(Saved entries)
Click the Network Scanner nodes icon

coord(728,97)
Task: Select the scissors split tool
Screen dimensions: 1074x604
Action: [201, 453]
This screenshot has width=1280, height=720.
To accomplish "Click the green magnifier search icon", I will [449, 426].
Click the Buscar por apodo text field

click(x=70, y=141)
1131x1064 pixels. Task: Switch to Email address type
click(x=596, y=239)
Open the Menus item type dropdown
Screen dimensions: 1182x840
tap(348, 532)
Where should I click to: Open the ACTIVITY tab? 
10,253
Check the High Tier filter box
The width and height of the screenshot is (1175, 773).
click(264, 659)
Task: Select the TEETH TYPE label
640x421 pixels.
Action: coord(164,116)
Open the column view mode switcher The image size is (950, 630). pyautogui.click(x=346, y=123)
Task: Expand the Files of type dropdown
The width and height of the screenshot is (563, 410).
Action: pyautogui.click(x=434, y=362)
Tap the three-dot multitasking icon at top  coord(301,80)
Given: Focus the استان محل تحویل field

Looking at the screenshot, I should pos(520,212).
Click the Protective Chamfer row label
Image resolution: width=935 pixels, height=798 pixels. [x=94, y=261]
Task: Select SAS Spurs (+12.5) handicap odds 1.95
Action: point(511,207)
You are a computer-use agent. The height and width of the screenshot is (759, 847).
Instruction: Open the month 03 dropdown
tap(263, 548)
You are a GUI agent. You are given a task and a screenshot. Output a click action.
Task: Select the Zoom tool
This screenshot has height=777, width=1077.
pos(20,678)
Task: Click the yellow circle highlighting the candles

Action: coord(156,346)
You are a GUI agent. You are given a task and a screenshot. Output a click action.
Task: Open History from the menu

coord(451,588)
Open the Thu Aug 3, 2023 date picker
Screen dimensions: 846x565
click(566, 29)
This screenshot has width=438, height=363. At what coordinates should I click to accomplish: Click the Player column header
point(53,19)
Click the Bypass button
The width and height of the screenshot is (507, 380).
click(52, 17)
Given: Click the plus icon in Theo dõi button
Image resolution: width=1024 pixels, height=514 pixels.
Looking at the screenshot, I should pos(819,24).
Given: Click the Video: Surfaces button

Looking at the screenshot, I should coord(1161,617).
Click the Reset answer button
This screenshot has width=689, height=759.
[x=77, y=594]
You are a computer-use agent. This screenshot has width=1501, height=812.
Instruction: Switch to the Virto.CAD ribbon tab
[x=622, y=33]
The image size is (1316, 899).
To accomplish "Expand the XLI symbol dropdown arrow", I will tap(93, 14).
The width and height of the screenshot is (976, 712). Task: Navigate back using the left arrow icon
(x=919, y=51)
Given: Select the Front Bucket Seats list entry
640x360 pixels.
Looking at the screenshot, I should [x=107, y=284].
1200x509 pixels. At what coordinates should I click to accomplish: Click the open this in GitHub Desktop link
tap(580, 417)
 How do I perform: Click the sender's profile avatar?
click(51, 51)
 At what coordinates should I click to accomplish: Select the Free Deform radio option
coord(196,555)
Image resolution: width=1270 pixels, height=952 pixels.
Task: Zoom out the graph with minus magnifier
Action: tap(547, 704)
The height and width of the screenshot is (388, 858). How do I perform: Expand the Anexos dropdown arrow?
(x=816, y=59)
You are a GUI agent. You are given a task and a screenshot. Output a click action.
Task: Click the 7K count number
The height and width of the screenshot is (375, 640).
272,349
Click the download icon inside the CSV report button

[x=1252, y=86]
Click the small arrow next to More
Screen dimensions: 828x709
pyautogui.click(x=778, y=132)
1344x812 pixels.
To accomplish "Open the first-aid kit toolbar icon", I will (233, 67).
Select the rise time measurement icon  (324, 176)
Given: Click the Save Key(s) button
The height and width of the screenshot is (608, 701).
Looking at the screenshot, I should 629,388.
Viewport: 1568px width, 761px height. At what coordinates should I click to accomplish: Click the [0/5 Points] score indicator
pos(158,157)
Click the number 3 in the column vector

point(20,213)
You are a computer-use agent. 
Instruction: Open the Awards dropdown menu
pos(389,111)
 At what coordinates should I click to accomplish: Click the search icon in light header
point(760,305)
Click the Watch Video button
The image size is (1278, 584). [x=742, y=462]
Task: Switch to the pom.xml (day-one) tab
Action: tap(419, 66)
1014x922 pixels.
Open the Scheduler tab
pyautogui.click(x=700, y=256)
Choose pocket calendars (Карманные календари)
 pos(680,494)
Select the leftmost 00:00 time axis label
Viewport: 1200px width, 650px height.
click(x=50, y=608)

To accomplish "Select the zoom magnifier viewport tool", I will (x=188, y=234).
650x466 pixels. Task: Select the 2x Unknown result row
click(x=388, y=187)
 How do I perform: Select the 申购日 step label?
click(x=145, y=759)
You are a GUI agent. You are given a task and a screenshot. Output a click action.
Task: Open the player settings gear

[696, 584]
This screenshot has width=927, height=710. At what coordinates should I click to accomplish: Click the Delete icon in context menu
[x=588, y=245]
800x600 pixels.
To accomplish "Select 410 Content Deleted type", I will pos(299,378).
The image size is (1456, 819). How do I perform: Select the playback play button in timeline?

— Activity —
All that should be written out is the stretch of lines above between the one holding "The height and width of the screenshot is (375, 640)." and the one holding "800x600 pixels.", inclusive, exactly as given.

— Answer box —
The height and width of the screenshot is (375, 640).
272,349
Click the download icon inside the CSV report button

[x=1252, y=86]
Click the small arrow next to More
Screen dimensions: 828x709
pyautogui.click(x=778, y=132)
1344x812 pixels.
To accomplish "Open the first-aid kit toolbar icon", I will (233, 67).
Select the rise time measurement icon  (324, 176)
Given: Click the Save Key(s) button
The height and width of the screenshot is (608, 701).
Looking at the screenshot, I should 629,388.
Viewport: 1568px width, 761px height. At what coordinates should I click to accomplish: Click the [0/5 Points] score indicator
pos(158,157)
Click the number 3 in the column vector

point(20,213)
You are a computer-use agent. 
Instruction: Open the Awards dropdown menu
pos(389,111)
 At what coordinates should I click to accomplish: Click the search icon in light header
point(760,305)
Click the Watch Video button
The image size is (1278, 584). [x=742, y=462]
Task: Switch to the pom.xml (day-one) tab
Action: tap(419, 66)
1014x922 pixels.
Open the Scheduler tab
pyautogui.click(x=700, y=256)
Choose pocket calendars (Карманные календари)
 pos(680,494)
Select the leftmost 00:00 time axis label
Viewport: 1200px width, 650px height.
click(x=50, y=608)

To accomplish "Select the zoom magnifier viewport tool", I will (x=188, y=234).
650x466 pixels. Task: Select the 2x Unknown result row
click(x=388, y=187)
 How do I perform: Select the 申购日 step label?
click(x=145, y=759)
You are a GUI agent. You are given a task and a screenshot. Output a click action.
Task: Open the player settings gear

[696, 584]
This screenshot has width=927, height=710. At what coordinates should I click to accomplish: Click the Delete icon in context menu
[x=588, y=245]
800x600 pixels.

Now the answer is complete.